** DOCUMENT TEXT **
TERMS AND CONDITIONS OF THE DIVIDEND REINVESTMENT PLAN

Holders of common shares of beneficial interest (the "Common Shares") of each
of the Allianz-sponsored closed-end investment companies listed on Appendix A
hereto, as it may be amended from time to time (each a "Fund"), whose Common
Shares are registered with the Agent (as defined below) (the "Registered Common
Shareholders" or "Shareholders"), will automatically be enrolled (those so
enrolled, the "Participants") in the Fund's Dividend Reinvestment Plan
(the "Plan") and are advised as follows with respect to each such Fund:

1.  THE PLAN AGENT.  American Stock Transfer & Trust Company, LLC (the "Agent")
will act as Agent for each Participant.  The Agent will open an account for
each Participant under the Plan with respect to the Fund in the same name in
which his or her outstanding Common Shares of the Fund are registered with the
Agent.

2.  AUTOMATIC REINVESTMENT FOR PARTICIPANTS / CASH OPTION ELECTION.
On behalf of each Participant, the Agent will automatically reinvest each Fund's
distributions of income, capital gains and returns of capital (together,
"Distributions") in Common Shares as described herein as of the first record
date for a Distribution by the Fund to shareholders following the date on which
the Participant becomes a shareholder of record of the Fund.  In accordance with
the foregoing, each Registered Common Shareholder will have all Distributions
on his or her Common Shares automatically reinvested in additional Common
Shares, unless such Shareholder elects to not be a Participant in the Plan and
to receive such Distributions in cash.  Registered Common Shareholders who wish
to receive Distributions in cash, whether following his or her initial purchase
of Common Shares or after having been a Participant in the Plan for some period,
should so notify the Agent online at www.amstock.com, by calling (800) 254-5197,
by writing to the Agent at P.O. Box 922, Wall Street Station, New York,
NY 10269-0560, or, as applicable, by completing and returning the transaction
form attached to each Plan statement, as specified and in accordance with
Section 13. hereof.

** DATA EXTRACT **

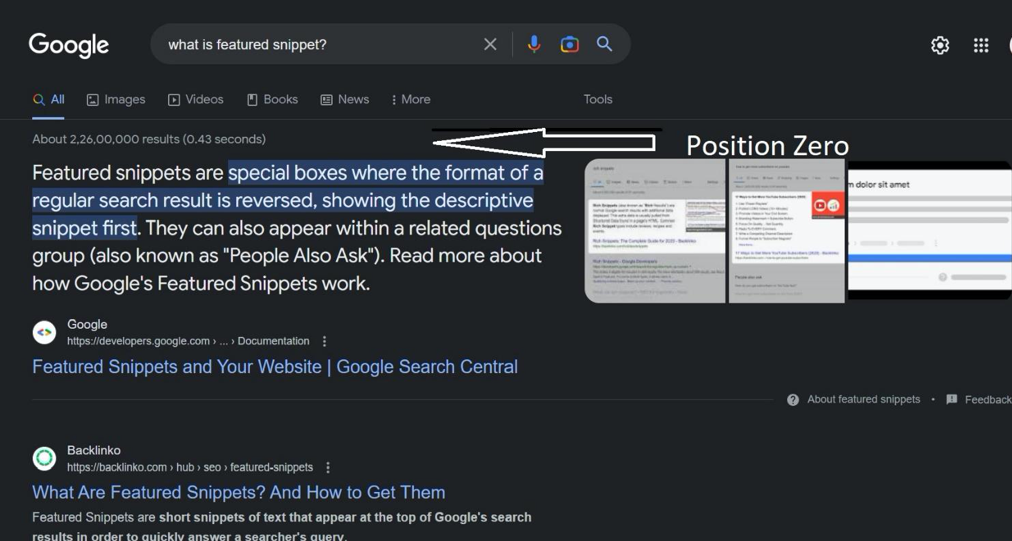Open the Tools filter options

coord(598,99)
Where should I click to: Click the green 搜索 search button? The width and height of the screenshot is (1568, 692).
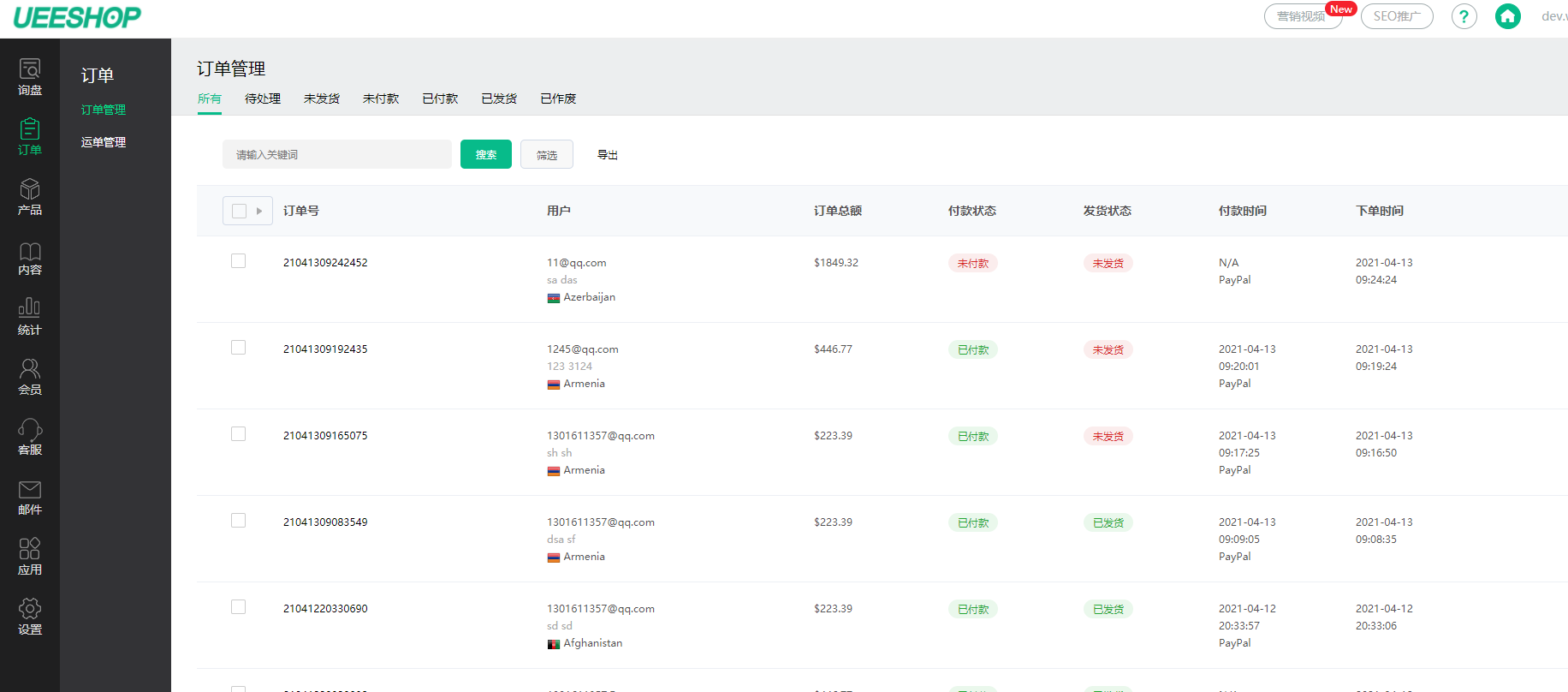point(485,155)
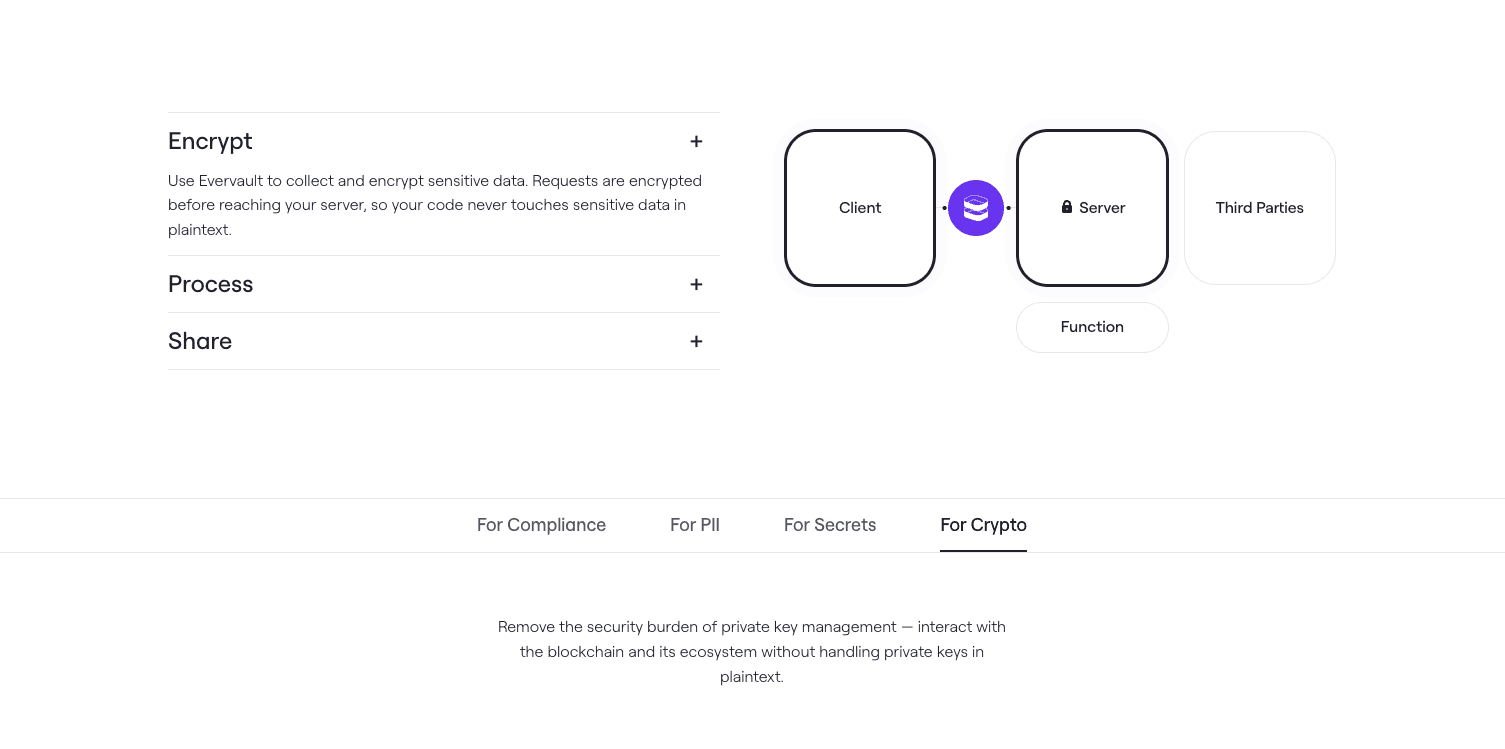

** COMPLETE THE FOLLOWING **
- A) Answer these questions from the dividend reinvestment plan terms:
(i) Which company will act as Agent for each Participant?
(ii) What phone number can a Registered Common Shareholder call to choose to receive Distributions in cash?
(iii) What three kinds of distributions make up "Distributions"?
- B) Duplicate the dividend reinvestment plan terms word for word, everything from "will act as" down to "CASH OPTION ELECTION.".
- C) Pick up the dividend reinvestment plan terms after their last sentence and keep writing.
The listing is unrelated material.

** IN RESPONSE **
- A)
(i) American Stock Transfer & Trust Company, LLC
(ii) (800) 254-5197
(iii) Income, capital gains and returns of capital

- B)
will act as Agent for each Participant.  The Agent will open an account for
each Participant under the Plan with respect to the Fund in the same name in
which his or her outstanding Common Shares of the Fund are registered with the
Agent.

2.  AUTOMATIC REINVESTMENT FOR PARTICIPANTS / CASH OPTION ELECTION.

- C)
3.  MARKET PREMIUM ISSUANCES.  With respect to each Participant, if on the
payment date for a Distribution, the net asset value per Common Share of the
Fund is equal to or less than the market price per Common Share plus estimated
brokerage commissions, the Agent shall cause the Distribution to be invested by
receiving newly issued Common Shares ("Additional Common Shares"), including
fractions, from the Fund for each Participant's account.  The number of
Additional Common Shares to be credited shall be determined by dividing the
dollar amount of the Distribution by the greater of (i) the net asset value per
Common Share on the payment date, or (ii) 95% of the market price per Common
Share on the payment date.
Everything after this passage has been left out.